> _WHAT YOU ARE ASKED TO DO_: Retype exactly the lines that run from the line with "Image resolution: width=349" to the final line of the entries, keeping both ends and nothing else.

Top of SUPPLIED DATA

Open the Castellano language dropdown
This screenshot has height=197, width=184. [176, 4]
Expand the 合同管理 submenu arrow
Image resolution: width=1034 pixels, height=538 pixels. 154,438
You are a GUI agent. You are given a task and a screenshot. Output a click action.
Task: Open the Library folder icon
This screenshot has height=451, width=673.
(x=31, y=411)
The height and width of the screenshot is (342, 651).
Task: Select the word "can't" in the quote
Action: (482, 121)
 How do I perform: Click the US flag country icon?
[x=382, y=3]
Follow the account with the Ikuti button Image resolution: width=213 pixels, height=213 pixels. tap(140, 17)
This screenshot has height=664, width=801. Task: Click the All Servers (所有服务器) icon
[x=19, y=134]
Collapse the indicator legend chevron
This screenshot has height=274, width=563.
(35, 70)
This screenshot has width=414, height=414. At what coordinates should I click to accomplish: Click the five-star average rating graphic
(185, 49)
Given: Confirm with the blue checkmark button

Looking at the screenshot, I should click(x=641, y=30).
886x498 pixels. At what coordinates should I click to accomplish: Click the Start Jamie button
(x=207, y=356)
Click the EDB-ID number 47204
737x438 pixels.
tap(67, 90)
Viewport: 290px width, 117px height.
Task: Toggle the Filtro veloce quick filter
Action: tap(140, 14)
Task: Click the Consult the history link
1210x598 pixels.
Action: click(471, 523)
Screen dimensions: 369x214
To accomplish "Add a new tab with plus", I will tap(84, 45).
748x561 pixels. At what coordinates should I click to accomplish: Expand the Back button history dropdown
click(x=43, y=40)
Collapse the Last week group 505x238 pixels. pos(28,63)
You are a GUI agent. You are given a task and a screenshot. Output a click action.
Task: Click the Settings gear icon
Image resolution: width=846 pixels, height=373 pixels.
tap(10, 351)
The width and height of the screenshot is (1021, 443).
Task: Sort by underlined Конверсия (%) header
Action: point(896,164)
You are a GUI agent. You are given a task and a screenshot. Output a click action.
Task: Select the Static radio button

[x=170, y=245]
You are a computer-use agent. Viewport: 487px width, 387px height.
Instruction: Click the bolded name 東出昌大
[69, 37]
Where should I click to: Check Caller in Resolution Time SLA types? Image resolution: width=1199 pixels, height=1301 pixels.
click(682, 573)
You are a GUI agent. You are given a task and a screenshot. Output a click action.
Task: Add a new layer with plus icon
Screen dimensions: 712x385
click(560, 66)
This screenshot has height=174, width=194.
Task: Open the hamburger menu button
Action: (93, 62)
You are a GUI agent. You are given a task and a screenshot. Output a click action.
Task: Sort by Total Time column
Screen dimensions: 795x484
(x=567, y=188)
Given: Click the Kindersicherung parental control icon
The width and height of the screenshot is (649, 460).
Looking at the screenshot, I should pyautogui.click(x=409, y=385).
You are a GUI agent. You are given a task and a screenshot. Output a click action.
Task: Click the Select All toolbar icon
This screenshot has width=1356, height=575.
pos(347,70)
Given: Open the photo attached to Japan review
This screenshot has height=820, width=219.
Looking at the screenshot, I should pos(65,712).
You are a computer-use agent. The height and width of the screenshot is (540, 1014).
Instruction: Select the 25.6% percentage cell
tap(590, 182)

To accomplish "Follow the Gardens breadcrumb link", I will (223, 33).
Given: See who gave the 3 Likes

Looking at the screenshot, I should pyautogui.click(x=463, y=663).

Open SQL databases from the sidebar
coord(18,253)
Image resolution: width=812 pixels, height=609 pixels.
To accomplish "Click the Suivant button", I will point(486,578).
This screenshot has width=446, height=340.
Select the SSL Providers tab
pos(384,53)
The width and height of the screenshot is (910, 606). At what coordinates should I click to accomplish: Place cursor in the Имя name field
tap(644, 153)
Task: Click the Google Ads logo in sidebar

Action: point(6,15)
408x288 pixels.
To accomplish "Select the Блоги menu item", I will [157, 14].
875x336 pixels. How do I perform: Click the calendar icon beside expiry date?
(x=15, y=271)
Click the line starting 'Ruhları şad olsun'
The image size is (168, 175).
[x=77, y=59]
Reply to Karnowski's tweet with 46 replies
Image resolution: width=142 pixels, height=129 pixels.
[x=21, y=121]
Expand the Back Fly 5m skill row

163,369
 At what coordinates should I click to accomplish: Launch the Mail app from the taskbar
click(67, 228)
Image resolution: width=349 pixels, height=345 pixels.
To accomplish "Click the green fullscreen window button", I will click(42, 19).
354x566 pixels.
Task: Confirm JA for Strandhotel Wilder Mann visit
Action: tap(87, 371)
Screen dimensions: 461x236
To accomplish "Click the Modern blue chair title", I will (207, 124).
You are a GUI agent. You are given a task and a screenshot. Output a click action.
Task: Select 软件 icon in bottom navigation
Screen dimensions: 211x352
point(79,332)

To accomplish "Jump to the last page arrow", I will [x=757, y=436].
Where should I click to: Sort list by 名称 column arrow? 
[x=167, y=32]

Bottom of SUPPLIED DATA

> _RESULT FOR THIS TASK_:
Image resolution: width=349 pixels, height=345 pixels.
To accomplish "Click the green fullscreen window button", I will click(42, 19).
354x566 pixels.
Task: Confirm JA for Strandhotel Wilder Mann visit
Action: tap(87, 371)
Screen dimensions: 461x236
To accomplish "Click the Modern blue chair title", I will (207, 124).
You are a GUI agent. You are given a task and a screenshot. Output a click action.
Task: Select 软件 icon in bottom navigation
Screen dimensions: 211x352
point(79,332)

To accomplish "Jump to the last page arrow", I will [x=757, y=436].
Where should I click to: Sort list by 名称 column arrow? 
[x=167, y=32]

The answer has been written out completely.